> Task prompt
Please lay out the part of the records that opens with the line containing "Given: Open the CURRICULUM tab" and runs through the end of the records as a Markdown table with the columns Row and Line, numbering each line and skipping blank ones. Leave the pictures out of your table.

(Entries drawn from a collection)

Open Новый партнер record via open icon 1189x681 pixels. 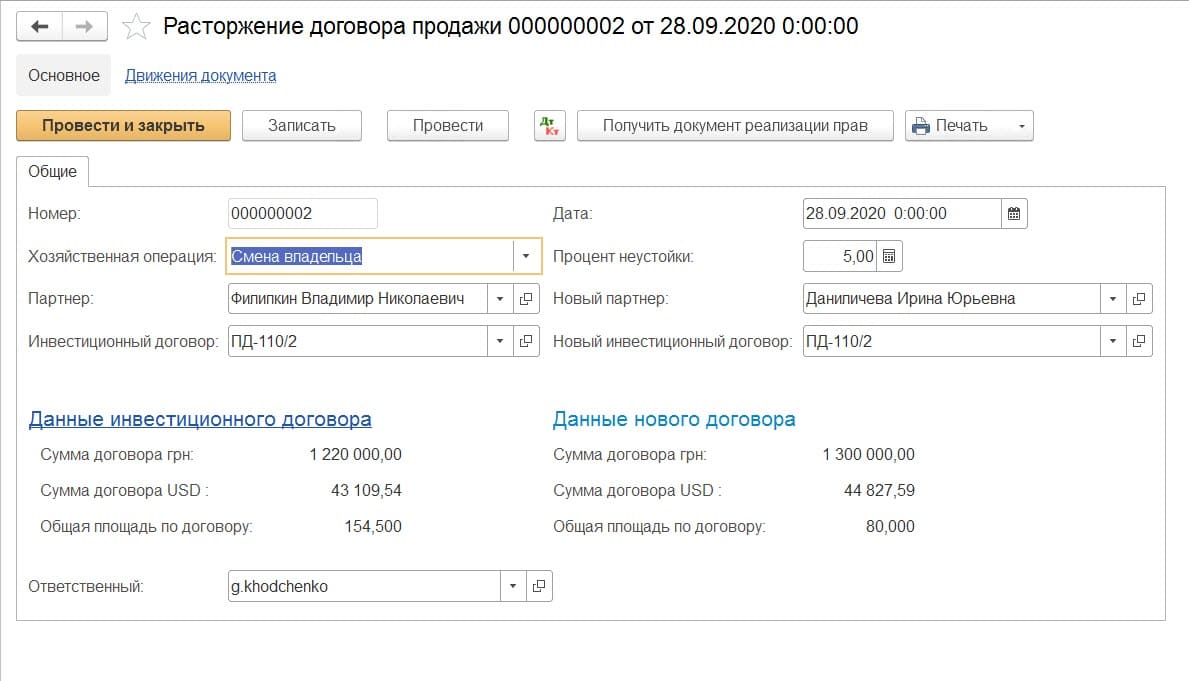(x=1139, y=298)
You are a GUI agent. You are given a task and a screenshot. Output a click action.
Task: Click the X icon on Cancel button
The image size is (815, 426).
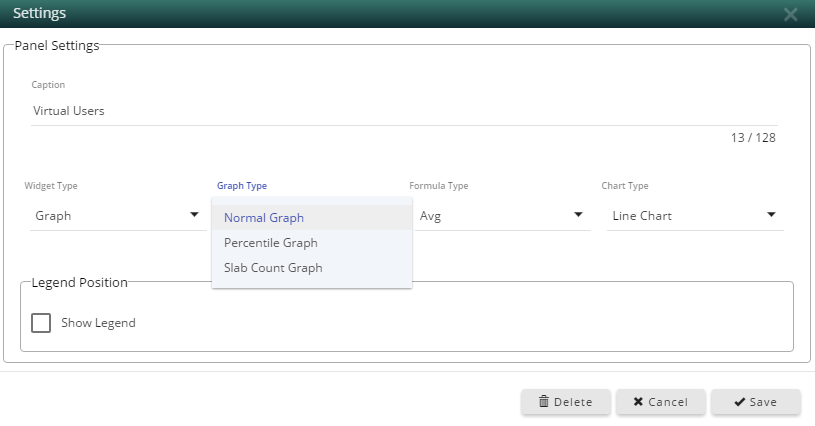638,401
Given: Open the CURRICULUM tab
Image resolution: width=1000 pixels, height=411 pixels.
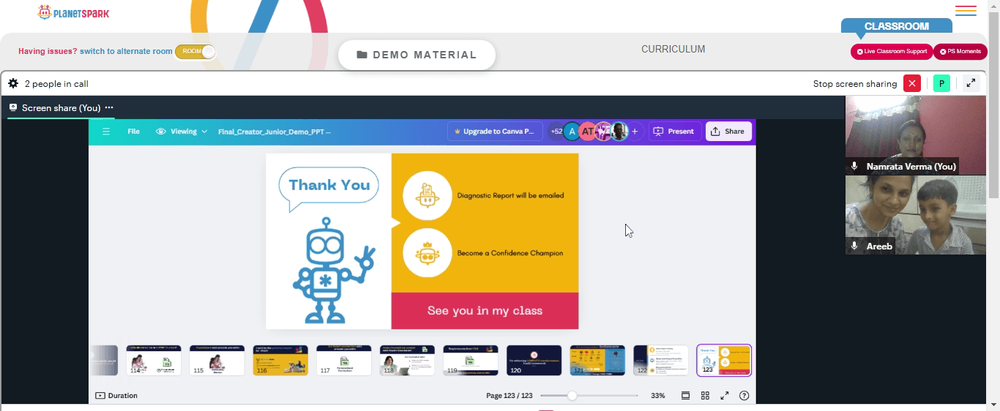Looking at the screenshot, I should [x=673, y=49].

> Worked answer
| Row | Line |
|---|---|
| 1 | Given: Open the CURRICULUM tab |
| 2 | Image resolution: width=1000 pixels, height=411 pixels. |
| 3 | Looking at the screenshot, I should [x=673, y=49]. |